Another promising approach is the combination of epigenetic and endocrine therapy. In a recent phase II trial, the HDAC inhibitor Vorinostat and tamoxifen were given in combination to patients with ER+ metastatic breast cancer that had progressed on prior hormonal and chemotherapy regimens [
95]. Of 29 participants, 6 (21%) patients had an objective response, and 3 (10%) had disease stabilization for 6 or more months. Since most of the patients had received prior adjuvant tamoxifen or up to two aromatase inhibitors, these results support the hypothesis that adding an HDAC inhibitor to tamoxifen may restore hormone sensitivity.
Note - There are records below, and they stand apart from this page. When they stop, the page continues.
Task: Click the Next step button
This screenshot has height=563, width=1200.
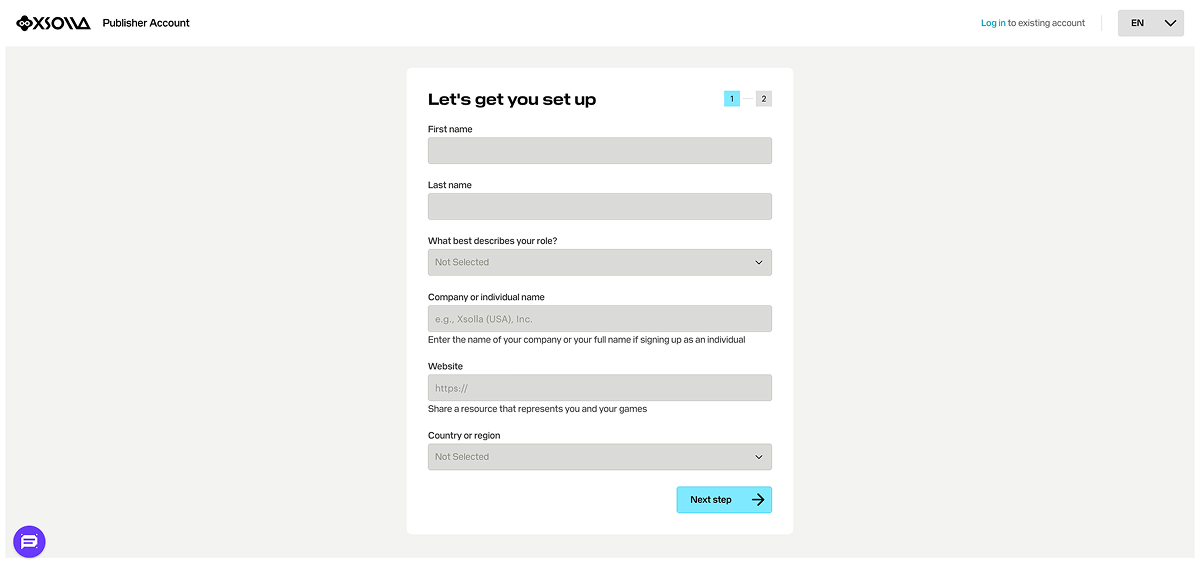Action: (x=722, y=500)
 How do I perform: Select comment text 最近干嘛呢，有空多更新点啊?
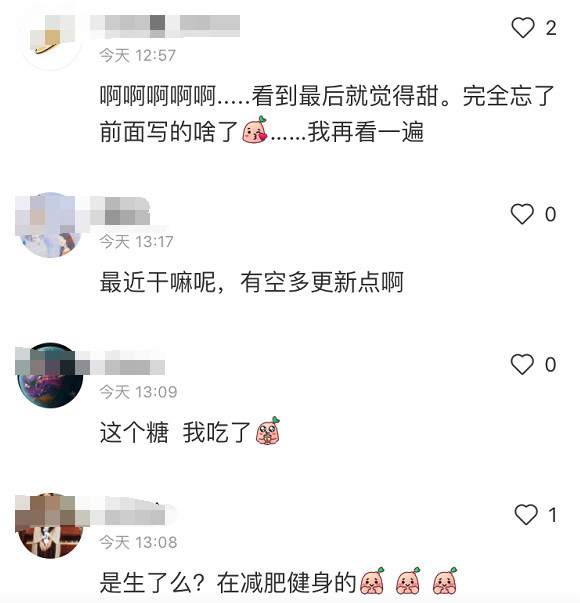pos(252,282)
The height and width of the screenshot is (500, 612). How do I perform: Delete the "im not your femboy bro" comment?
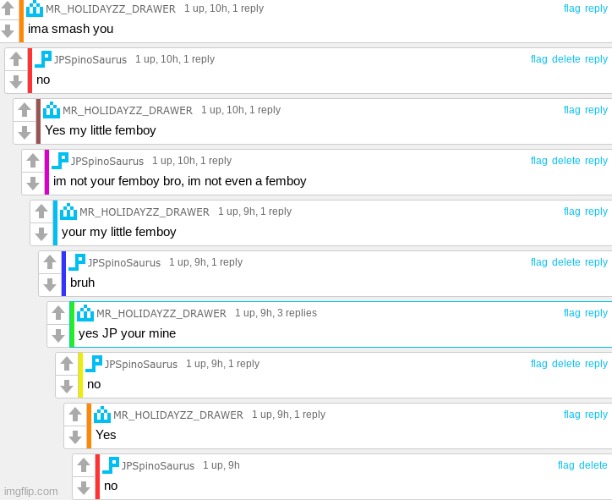pyautogui.click(x=566, y=161)
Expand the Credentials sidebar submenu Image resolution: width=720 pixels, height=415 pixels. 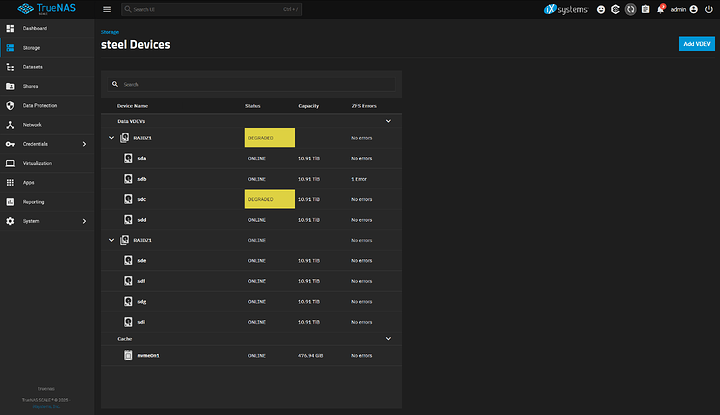pos(88,144)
This might be a result of re-expression of silenced ER, a main rationale for combining epigenetic and endocrine treatment. It is however very likely that HDAC inhibitors will not only alter the “histone code” (i.e. affecting both histone acetylation and methylation) at the
ESR1 (and other) genes, but also impact a host of transcription factors, and thus might act via other pathways. Measurement of target gene expression, and identification and measurement of other potential biomarkers is a critical task for ongoing and future trials with epigenetic drugs.
In summary, early reports of combining HDAC inhibitors and other standard agents suggest that there is a role for further investigation in breast cancer and in other solid malignancies. Challenges include agent selection as well as dose, schedule, and identification of biomarkers.